Lipidomic Analysis of Serum Lipid Profiles in Idiopathic Central Precocious Puberty and the Potential Regulatory Role of GnRHa in Lipid Metabolism.

Idiopathic central precocious puberty (ICPP) is an endocrine disorder increasingly observed in children, commonly treated with gonadotropin-releasing hormone agonists (GnRHa). However, the serum lipid profiles in girls with ICPP and the potential regulatory effects of GnRHa in lipid metabolism remain unclear. This research analyzed lipidomic profiles of serum samples from girls younger than 10 years of age, including 37 patients with ICPP, 32 ICPP patients treated with GnRHa, and 30 age-matched healthy controls.
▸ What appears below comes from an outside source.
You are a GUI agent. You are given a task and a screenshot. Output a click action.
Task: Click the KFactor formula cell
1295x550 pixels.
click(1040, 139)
Using UHPLC-Q-Exactive Orbitrap/MS, we identified a total of 898 differential lipids in both positive and negative modes, covering classes such as phosphatidylcholine (PC, including EtherPC), acylcarnitine (CAR), triglyceride (TG), N-acyl ethanolamines (NAEs), diacylglycerol (DG), sphingomyelin (SM), phosphatidylethanolamine (PE), ceramide (Cer), and fatty acids (FAs). In the ICPP cohort, 105 lipids exhibited significant differences compared with controls, with increased levels of CAR, SM, PC, PE, TG, and FA (p < 0.05), and notably decreased NAE levels (p < 0.05). Specifically, NAE 20:1 (AUC: 1.0), NAE 18:2 (AUC: 0.948), and NAE 20:0 (AUC: 0.895) were identified as potential diagnostic biomarkers for ICPP. Following GnRHa treatment, serum peak LH and FSH levels decreased, alongside reversible changes in 44 lipids, predominantly CAR, NAE, and TG. In conclusion, this study demonstrates that ICPP is associated with significant alterations in lipid metabolism. The lipidomic changes induced by GnRHa therapy suggest a potential link between ICPP treatment and lipid homeostasis, which warrants further investigation to refine therapeutic approaches for ICPP and potentially mitigate associated metabolic disorders.